Records to use:
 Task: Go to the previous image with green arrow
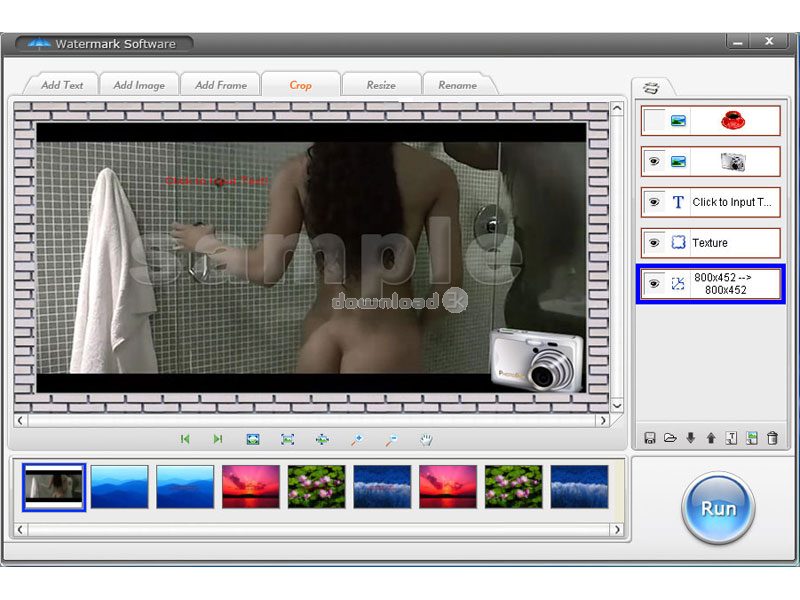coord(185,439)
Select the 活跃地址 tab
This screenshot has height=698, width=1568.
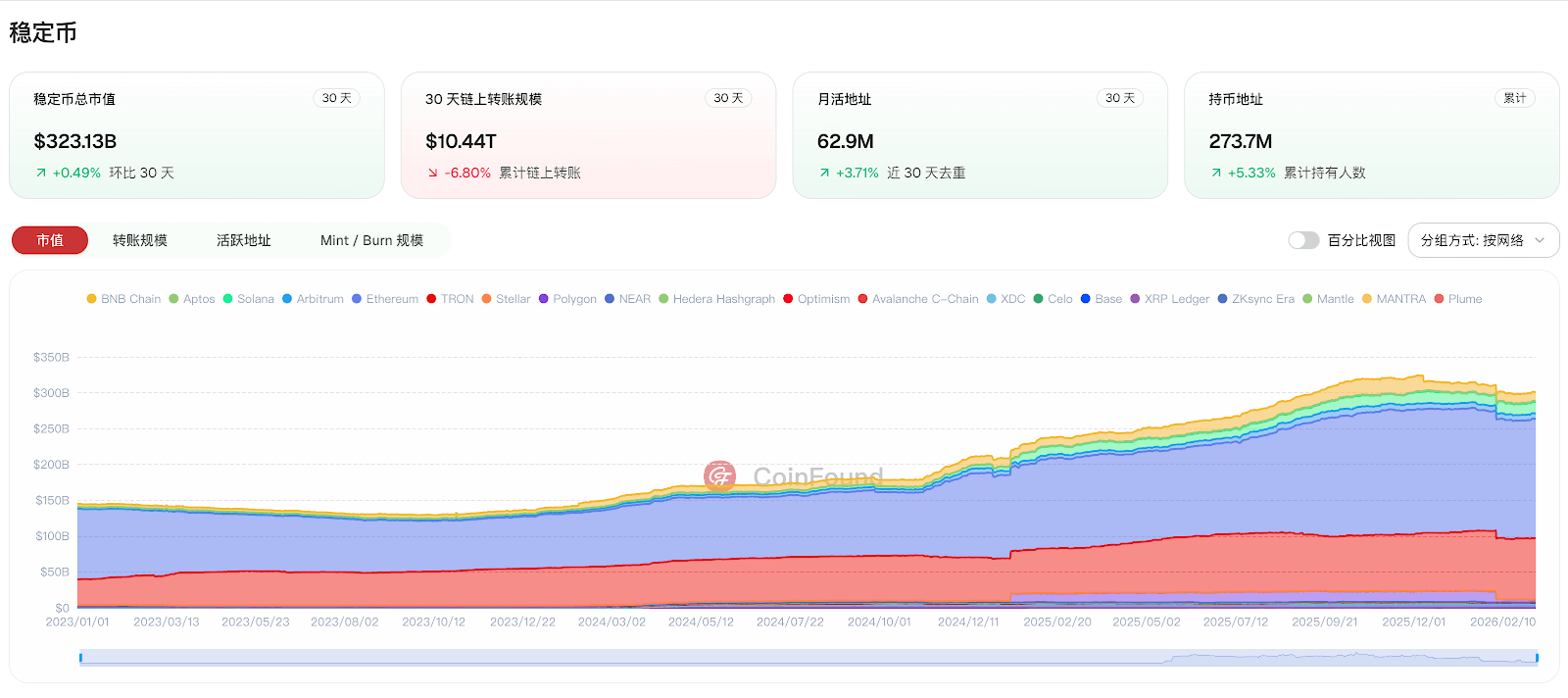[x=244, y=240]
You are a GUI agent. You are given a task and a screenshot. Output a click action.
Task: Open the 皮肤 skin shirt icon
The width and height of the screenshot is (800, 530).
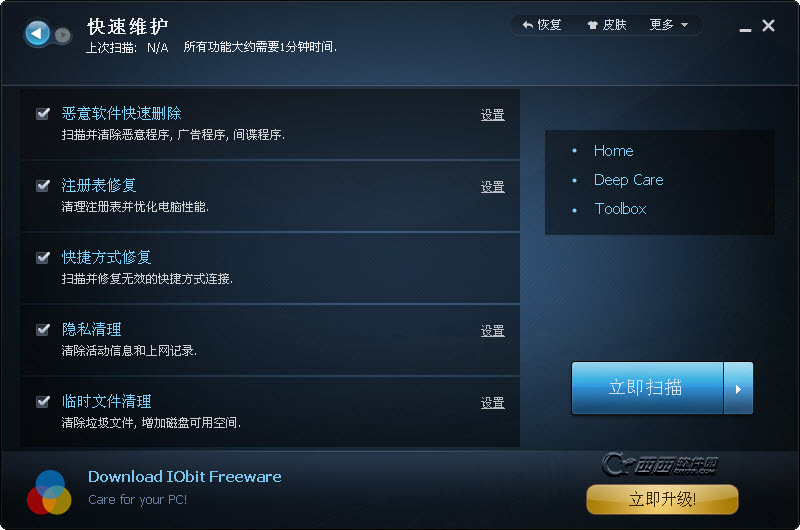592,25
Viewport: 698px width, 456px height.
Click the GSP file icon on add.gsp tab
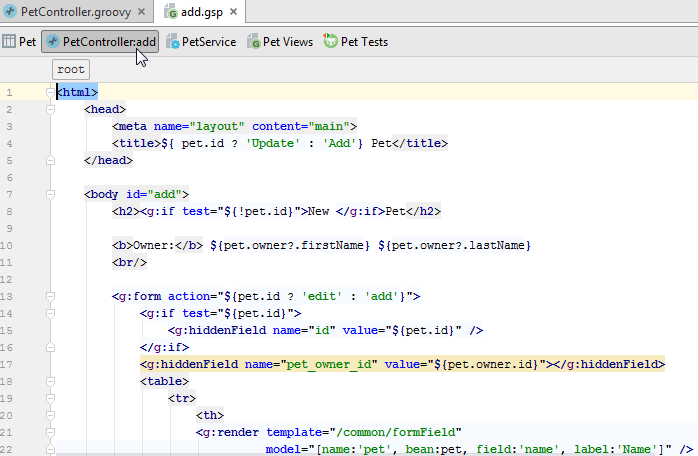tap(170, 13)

* * *

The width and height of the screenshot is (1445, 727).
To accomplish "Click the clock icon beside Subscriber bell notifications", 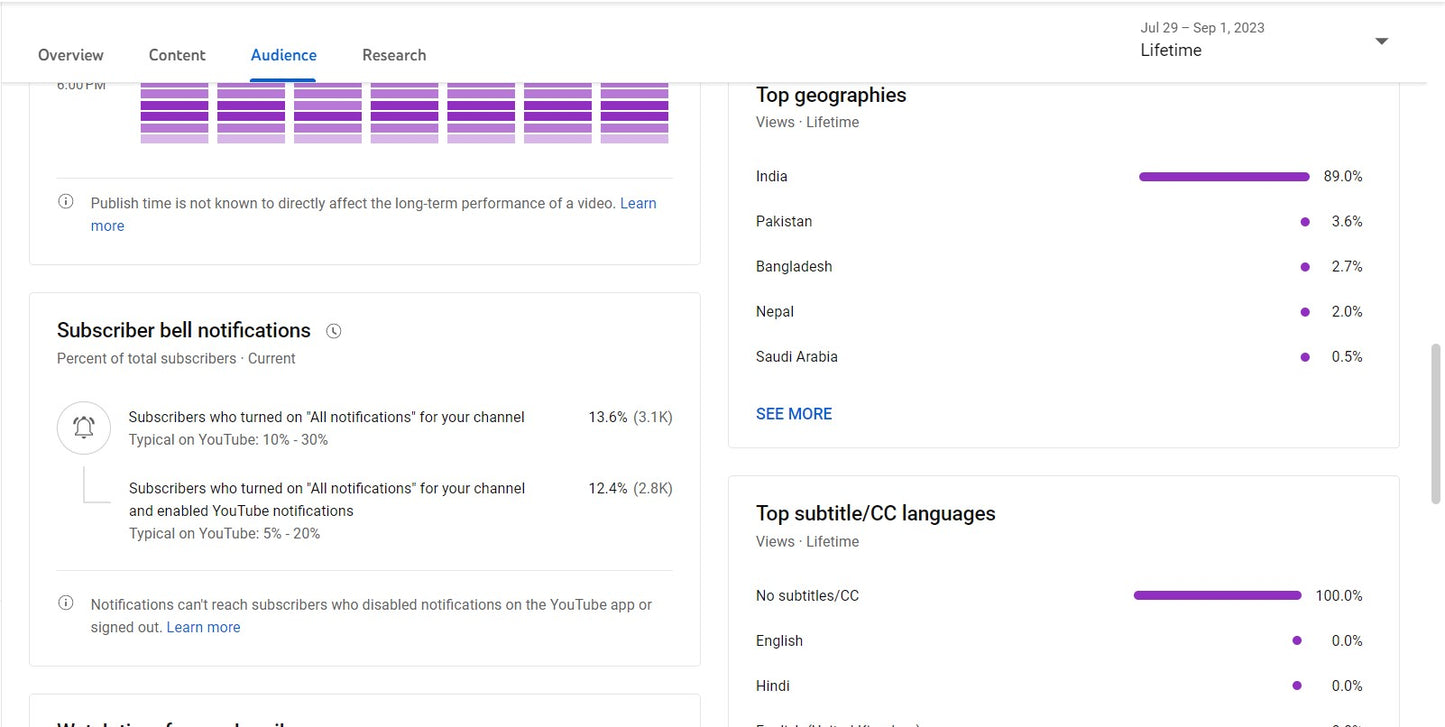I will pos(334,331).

Your goal:
Within the listing above, find the line containing "Task: Go to" and the line containing "Task: Open the 皮肤 skin shirt icon". Transcribe them and everything between them exactly, leaving out the pictures.

Response below:
 Task: Go to the previous image with green arrow
coord(185,439)
Select the 活跃地址 tab
This screenshot has height=698, width=1568.
[x=244, y=240]
You are a GUI agent. You are given a task and a screenshot. Output a click action.
Task: Open the 皮肤 skin shirt icon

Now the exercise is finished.